Roadmap

Here. Next. Later.

High-level phases. We version by capability, not by date. Each phase ships when it's ready.

v1 · Shipped

Available today on managed and self-hosted deployments.

inference
Cache-aware routing across GPU nodes
runtime
OpenAI-compatible gateway with BYO runtime (LangGraph, Temporal, custom)
Real metering
Real token + cost attribution, observability dashboards
Tenant isolation
Per-project API keys, rate limits, model ACLs

v2 · Coming Q3 2026

In active development. Available to design partners first.

state
Full run replay. Every step, tool call, and model call, queryable by one API call
recovery
Checkpoint-aware resume with KV cache warmup, plus run-level budgets with HTTP 429 enforcement
Kova Serve runtime
Layer 3 runtime for coding/terminal/tool-heavy agents with sandboxes, workspaces, and artifacts
Native S D K
First-class Python and TypeScript SDKs

v3 · Later

On the horizon. Exact sequencing will respond to customer signal.

Checkpoint branching
Fork a run from any checkpoint to explore alternatives
Tool policies
Governance over which tools each tenant can invoke
Cross-cloud portability
Same semantics across managed, self-hosted, and neocloud deployments

A word on honesty

The Agentic Inference Cloud ships in layers.
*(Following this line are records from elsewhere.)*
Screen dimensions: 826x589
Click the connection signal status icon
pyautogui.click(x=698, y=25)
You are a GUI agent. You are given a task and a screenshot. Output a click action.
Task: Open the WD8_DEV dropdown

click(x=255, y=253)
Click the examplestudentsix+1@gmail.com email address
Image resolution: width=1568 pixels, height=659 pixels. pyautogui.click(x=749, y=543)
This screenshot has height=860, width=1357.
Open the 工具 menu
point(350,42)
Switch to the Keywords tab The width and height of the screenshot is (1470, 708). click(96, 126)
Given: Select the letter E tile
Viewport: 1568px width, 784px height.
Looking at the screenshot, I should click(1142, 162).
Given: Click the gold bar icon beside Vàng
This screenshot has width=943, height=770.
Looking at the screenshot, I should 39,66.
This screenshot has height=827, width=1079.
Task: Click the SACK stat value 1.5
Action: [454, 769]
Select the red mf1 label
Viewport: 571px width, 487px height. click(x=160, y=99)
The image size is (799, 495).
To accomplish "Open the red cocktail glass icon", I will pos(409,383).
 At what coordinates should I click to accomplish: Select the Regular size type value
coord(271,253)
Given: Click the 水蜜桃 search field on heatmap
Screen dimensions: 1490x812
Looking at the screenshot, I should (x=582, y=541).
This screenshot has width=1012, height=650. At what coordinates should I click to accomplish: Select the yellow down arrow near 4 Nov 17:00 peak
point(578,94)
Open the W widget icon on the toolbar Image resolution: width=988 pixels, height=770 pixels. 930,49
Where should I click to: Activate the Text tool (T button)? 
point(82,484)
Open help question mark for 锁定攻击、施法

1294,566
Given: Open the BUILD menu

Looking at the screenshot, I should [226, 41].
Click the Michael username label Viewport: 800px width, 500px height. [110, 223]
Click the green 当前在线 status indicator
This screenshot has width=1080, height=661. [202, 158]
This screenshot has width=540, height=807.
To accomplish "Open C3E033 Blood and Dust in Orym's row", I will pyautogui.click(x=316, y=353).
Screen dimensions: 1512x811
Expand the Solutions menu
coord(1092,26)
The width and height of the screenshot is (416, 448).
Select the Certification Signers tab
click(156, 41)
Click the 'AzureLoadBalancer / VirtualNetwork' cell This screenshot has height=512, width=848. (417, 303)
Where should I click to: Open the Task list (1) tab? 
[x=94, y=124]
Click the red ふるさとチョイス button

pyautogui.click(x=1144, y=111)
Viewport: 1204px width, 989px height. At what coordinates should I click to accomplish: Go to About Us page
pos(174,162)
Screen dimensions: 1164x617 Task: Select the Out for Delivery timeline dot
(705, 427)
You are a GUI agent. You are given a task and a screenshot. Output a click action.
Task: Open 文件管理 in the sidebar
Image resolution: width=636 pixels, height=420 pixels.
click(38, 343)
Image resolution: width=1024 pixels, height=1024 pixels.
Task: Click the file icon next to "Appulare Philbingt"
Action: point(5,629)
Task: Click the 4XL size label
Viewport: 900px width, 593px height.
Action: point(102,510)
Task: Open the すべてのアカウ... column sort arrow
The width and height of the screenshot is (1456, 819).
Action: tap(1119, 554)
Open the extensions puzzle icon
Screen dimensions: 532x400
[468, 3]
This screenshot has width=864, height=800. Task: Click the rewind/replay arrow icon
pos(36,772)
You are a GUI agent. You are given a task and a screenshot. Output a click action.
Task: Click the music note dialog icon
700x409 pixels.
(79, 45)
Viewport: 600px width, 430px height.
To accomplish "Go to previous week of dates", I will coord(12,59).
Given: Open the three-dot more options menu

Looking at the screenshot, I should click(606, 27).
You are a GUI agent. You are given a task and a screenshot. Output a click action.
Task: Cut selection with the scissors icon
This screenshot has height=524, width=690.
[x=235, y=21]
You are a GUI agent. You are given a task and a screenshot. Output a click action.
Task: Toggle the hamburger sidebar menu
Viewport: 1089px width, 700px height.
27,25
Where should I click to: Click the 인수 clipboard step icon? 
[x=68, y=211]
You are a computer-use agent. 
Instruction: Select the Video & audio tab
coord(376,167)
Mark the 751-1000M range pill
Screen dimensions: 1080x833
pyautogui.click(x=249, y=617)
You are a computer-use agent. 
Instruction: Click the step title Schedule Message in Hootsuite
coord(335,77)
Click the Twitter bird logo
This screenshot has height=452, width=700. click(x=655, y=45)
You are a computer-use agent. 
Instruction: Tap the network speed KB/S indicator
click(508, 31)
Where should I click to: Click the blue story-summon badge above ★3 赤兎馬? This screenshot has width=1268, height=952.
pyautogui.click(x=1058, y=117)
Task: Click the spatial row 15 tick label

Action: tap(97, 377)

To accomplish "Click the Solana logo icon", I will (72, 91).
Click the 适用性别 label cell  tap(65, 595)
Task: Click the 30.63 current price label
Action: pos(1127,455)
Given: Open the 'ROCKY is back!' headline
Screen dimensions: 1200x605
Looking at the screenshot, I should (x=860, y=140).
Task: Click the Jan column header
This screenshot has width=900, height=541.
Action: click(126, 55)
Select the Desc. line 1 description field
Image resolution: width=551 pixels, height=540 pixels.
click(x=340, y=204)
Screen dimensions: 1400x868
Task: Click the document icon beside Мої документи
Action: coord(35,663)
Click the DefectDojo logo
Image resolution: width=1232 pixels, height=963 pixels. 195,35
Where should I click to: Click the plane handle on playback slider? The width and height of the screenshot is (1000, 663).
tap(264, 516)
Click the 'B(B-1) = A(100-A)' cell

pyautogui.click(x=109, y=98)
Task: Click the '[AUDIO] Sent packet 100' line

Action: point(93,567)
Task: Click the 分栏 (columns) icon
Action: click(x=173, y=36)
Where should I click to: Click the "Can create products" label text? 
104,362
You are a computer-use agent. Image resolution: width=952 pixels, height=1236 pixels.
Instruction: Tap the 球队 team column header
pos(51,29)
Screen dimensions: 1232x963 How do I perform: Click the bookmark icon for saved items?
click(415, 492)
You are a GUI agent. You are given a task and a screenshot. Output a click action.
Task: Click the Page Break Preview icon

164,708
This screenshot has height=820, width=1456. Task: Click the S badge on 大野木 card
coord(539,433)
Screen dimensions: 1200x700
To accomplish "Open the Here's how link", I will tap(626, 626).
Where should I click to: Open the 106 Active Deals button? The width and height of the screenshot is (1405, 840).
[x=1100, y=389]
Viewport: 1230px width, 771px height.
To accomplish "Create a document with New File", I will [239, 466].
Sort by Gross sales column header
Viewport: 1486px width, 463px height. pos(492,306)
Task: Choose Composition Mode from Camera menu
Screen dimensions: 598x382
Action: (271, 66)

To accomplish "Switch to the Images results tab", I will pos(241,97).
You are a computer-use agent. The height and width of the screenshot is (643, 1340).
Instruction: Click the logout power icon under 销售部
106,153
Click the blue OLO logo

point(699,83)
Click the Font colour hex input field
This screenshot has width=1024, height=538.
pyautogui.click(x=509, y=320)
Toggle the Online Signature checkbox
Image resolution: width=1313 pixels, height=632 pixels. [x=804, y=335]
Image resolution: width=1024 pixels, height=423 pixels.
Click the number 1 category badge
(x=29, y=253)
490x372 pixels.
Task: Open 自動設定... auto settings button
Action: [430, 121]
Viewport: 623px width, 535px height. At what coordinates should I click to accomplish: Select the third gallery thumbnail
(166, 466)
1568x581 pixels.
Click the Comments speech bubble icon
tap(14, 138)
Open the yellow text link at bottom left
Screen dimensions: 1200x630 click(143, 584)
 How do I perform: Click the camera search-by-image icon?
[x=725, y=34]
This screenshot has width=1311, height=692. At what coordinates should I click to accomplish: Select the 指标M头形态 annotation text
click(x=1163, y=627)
Inference and Runtime (cache-aware routing, OpenAI-compatible gateway, BYO runtime, real metering, tenant isolation) are live today on our managed deployment and verified by the eval scenarios in our public repo. State (full run replay) and Recovery (checkpoint-aware resume, budget-enforced halts) are labeled “Coming Q3” on the home page, and the animations that preview them are simulated.